Pixel coordinate grounding data:
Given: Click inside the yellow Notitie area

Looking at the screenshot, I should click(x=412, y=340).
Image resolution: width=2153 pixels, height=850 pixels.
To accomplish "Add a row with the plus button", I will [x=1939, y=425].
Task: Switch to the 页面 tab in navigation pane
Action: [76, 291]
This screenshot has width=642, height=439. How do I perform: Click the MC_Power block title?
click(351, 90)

• [Task objective]
Your answer must consist of every line above, reproduced exactly.

• [Response to the task]
Given: Click inside the yellow Notitie area

Looking at the screenshot, I should click(x=412, y=340).
Image resolution: width=2153 pixels, height=850 pixels.
To accomplish "Add a row with the plus button", I will [x=1939, y=425].
Task: Switch to the 页面 tab in navigation pane
Action: [76, 291]
This screenshot has width=642, height=439. How do I perform: Click the MC_Power block title?
click(351, 90)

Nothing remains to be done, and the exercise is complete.